> [What this task involves] Consider the listing below. Extract exactly the lines from the line containing "Open the Integrated services tab" to the line containing "You are a computer-use agent. Screen", both included.

> [Data to process]

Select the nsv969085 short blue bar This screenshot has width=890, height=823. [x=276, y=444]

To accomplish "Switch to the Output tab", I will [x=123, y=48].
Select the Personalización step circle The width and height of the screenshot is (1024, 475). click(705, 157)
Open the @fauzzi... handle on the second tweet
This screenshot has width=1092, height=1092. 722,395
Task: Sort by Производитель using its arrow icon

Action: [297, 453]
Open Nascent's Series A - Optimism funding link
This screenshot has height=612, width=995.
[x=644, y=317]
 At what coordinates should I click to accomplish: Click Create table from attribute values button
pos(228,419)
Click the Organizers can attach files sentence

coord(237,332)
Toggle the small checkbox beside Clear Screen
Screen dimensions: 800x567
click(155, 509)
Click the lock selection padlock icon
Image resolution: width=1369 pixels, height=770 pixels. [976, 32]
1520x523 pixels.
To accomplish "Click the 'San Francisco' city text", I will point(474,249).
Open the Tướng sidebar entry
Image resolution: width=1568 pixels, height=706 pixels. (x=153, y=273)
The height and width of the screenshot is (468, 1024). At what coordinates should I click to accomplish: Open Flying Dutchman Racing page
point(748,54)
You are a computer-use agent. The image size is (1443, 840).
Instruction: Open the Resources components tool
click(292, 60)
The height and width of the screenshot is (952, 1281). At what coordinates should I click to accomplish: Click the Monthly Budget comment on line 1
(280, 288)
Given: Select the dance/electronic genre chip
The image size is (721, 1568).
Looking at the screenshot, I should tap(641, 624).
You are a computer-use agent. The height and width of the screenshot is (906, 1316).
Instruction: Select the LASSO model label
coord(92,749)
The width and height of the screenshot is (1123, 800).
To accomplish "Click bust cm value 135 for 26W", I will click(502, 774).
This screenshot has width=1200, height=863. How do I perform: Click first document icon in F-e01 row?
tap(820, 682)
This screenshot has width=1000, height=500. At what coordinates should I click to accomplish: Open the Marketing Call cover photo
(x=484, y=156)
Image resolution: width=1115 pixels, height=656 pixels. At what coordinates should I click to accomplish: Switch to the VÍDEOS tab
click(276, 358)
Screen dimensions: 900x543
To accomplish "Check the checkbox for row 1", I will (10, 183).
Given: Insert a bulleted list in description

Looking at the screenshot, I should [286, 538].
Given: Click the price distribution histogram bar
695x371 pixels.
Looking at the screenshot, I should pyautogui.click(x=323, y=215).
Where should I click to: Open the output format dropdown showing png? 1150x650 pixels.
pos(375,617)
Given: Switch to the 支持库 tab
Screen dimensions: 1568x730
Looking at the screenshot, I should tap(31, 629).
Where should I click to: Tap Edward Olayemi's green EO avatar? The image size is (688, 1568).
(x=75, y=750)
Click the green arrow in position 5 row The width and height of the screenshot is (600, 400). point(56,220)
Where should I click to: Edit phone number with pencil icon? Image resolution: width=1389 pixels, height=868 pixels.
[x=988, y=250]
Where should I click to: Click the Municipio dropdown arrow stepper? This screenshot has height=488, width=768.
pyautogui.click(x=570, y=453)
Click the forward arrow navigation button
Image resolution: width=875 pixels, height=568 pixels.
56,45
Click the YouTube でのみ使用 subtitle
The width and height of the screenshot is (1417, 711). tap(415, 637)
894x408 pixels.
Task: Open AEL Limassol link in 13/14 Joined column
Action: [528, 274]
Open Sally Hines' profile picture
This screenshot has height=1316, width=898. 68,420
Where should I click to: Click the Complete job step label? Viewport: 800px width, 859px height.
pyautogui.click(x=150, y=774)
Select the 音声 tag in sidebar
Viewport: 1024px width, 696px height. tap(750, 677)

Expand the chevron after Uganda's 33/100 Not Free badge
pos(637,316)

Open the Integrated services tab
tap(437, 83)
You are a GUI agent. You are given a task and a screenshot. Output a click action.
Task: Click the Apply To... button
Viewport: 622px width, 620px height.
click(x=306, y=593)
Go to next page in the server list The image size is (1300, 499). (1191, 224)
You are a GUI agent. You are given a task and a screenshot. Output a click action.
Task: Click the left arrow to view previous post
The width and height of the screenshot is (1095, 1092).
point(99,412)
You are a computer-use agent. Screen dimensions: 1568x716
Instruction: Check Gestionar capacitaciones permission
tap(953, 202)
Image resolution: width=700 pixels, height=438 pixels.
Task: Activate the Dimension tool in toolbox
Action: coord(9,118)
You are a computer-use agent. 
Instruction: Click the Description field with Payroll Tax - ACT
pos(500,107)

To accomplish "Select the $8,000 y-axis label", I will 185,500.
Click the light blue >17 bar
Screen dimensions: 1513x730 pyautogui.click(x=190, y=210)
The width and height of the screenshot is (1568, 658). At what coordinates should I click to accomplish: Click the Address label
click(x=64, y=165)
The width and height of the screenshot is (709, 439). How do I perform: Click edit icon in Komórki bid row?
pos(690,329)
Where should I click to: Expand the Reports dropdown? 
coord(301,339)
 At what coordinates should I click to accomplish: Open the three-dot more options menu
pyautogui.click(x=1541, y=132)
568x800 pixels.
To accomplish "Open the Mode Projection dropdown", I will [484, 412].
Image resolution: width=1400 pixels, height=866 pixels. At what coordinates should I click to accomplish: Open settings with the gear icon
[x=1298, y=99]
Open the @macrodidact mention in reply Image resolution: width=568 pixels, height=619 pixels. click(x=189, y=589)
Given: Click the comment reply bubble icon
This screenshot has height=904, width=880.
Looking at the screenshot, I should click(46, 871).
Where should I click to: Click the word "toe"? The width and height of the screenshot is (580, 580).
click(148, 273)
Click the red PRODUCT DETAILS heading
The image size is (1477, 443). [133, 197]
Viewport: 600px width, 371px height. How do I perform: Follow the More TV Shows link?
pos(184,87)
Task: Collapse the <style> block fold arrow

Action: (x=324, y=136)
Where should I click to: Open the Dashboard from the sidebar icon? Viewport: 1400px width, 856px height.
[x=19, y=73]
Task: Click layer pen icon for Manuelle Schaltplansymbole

> [Output of the exercise]
Open the Integrated services tab
tap(437, 83)
You are a GUI agent. You are given a task and a screenshot. Output a click action.
Task: Click the Apply To... button
Viewport: 622px width, 620px height.
click(x=306, y=593)
Go to next page in the server list The image size is (1300, 499). (1191, 224)
You are a GUI agent. You are given a task and a screenshot. Output a click action.
Task: Click the left arrow to view previous post
The width and height of the screenshot is (1095, 1092).
point(99,412)
You are a computer-use agent. Screen dimensions: 1568x716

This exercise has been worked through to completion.